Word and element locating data
·····

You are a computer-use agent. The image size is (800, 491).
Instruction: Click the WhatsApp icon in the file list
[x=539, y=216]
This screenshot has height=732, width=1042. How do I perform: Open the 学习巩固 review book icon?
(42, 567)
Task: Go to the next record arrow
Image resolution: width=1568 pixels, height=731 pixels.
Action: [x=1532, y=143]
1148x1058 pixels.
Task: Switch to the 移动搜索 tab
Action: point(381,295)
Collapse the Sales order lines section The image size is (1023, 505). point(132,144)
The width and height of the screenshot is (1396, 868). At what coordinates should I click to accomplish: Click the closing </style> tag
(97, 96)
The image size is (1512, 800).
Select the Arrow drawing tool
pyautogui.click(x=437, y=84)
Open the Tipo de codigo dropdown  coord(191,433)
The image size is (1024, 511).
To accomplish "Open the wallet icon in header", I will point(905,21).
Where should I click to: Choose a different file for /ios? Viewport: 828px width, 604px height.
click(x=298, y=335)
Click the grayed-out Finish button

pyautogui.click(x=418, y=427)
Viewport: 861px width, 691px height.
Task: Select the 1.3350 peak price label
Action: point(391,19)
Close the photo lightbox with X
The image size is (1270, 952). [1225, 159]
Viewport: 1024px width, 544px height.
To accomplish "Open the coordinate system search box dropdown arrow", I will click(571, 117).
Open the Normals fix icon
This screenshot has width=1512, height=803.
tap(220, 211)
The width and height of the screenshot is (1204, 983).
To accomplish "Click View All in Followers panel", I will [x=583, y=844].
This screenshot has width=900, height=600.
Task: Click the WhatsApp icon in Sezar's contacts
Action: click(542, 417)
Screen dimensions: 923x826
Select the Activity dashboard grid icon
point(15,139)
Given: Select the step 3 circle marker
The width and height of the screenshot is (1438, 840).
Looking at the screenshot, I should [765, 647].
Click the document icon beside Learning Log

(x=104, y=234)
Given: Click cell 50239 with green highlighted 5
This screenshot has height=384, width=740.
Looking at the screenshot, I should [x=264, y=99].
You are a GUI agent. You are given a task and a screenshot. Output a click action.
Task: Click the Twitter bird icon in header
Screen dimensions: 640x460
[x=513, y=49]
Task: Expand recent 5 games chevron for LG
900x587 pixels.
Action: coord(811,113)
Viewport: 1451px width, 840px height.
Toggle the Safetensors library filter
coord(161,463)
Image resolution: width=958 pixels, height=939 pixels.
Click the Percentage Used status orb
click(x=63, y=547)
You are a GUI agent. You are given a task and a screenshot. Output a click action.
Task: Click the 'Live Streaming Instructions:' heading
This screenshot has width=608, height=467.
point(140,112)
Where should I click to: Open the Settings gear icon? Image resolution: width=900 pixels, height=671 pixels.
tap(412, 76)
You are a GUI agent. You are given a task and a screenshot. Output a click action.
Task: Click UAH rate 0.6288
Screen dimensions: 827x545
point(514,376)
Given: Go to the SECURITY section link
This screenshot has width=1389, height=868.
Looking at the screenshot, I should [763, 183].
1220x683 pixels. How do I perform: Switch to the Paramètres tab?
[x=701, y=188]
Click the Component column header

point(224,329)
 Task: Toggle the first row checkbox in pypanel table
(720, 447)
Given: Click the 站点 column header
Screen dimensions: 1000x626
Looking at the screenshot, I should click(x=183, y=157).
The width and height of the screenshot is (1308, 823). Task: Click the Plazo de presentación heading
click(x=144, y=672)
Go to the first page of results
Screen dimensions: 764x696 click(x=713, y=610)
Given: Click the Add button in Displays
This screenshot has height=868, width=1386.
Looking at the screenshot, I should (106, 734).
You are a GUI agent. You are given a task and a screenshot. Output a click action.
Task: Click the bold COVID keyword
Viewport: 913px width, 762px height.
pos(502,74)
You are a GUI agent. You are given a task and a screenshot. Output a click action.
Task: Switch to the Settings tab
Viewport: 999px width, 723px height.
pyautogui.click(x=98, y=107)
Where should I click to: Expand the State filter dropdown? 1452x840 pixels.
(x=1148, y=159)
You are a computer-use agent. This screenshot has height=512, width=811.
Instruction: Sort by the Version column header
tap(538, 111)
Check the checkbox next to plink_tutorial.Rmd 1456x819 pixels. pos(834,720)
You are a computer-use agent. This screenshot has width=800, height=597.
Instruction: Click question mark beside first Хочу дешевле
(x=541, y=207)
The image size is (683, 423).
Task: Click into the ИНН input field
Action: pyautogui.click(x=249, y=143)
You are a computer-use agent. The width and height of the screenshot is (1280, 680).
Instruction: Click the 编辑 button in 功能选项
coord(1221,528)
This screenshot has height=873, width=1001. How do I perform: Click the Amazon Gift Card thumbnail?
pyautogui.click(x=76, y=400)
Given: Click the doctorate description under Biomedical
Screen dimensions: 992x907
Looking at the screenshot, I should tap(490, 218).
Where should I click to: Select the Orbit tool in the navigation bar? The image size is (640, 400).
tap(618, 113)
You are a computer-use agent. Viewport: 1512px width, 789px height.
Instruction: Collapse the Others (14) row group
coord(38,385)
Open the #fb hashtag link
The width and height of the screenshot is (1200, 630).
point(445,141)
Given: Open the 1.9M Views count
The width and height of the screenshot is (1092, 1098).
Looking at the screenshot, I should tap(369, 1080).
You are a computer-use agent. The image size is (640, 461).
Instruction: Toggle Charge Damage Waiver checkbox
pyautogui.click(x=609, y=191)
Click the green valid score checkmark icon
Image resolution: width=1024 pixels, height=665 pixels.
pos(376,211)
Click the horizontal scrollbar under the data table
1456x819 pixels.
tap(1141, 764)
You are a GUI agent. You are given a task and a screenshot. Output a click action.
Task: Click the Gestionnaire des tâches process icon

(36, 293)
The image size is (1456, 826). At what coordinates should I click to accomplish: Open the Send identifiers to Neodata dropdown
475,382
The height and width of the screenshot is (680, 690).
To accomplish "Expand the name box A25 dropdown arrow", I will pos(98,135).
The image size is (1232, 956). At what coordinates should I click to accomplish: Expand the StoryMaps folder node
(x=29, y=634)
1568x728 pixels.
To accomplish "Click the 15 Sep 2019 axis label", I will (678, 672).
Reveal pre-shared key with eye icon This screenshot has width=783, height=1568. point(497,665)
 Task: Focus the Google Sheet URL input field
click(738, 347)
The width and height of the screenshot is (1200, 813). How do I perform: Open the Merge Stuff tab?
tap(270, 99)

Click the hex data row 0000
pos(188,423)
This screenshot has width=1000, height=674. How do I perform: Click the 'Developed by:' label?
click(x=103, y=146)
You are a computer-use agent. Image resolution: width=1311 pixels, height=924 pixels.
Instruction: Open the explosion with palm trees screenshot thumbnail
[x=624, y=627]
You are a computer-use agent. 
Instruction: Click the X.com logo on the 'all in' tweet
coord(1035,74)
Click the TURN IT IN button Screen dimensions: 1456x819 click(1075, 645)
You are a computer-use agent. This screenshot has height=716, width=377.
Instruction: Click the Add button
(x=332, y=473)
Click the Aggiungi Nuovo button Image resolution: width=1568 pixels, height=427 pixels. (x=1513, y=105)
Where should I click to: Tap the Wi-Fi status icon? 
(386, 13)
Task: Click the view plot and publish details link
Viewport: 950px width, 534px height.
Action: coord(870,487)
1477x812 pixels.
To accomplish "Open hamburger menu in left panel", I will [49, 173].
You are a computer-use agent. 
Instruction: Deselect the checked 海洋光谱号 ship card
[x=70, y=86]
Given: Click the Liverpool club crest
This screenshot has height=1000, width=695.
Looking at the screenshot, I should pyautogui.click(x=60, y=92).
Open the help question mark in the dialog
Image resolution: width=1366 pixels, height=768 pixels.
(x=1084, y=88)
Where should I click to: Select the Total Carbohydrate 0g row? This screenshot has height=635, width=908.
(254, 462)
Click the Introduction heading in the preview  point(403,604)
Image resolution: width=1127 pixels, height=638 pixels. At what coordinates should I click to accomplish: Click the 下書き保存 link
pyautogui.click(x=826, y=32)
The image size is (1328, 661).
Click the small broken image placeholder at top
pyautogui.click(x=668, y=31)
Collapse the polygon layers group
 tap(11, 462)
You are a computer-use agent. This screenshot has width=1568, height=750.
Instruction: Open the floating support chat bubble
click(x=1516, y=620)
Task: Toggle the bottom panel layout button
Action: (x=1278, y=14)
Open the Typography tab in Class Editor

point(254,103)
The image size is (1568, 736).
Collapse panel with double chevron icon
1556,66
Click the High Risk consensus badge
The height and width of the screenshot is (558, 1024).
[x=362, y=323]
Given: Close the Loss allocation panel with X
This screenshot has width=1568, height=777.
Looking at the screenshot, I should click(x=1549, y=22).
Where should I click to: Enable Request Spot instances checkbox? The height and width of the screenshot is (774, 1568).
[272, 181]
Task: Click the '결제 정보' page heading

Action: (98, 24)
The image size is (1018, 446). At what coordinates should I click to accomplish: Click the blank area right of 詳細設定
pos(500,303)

·····

▶ Given task: Please repeat the entries word for word, starting at the line that contains "The image size is (1024, 511)." and ending at the line that contains "click(x=298, y=335)".

▶ Exercise answer:
The image size is (1024, 511).
To accomplish "Open the wallet icon in header", I will point(905,21).
Where should I click to: Choose a different file for /ios? Viewport: 828px width, 604px height.
click(x=298, y=335)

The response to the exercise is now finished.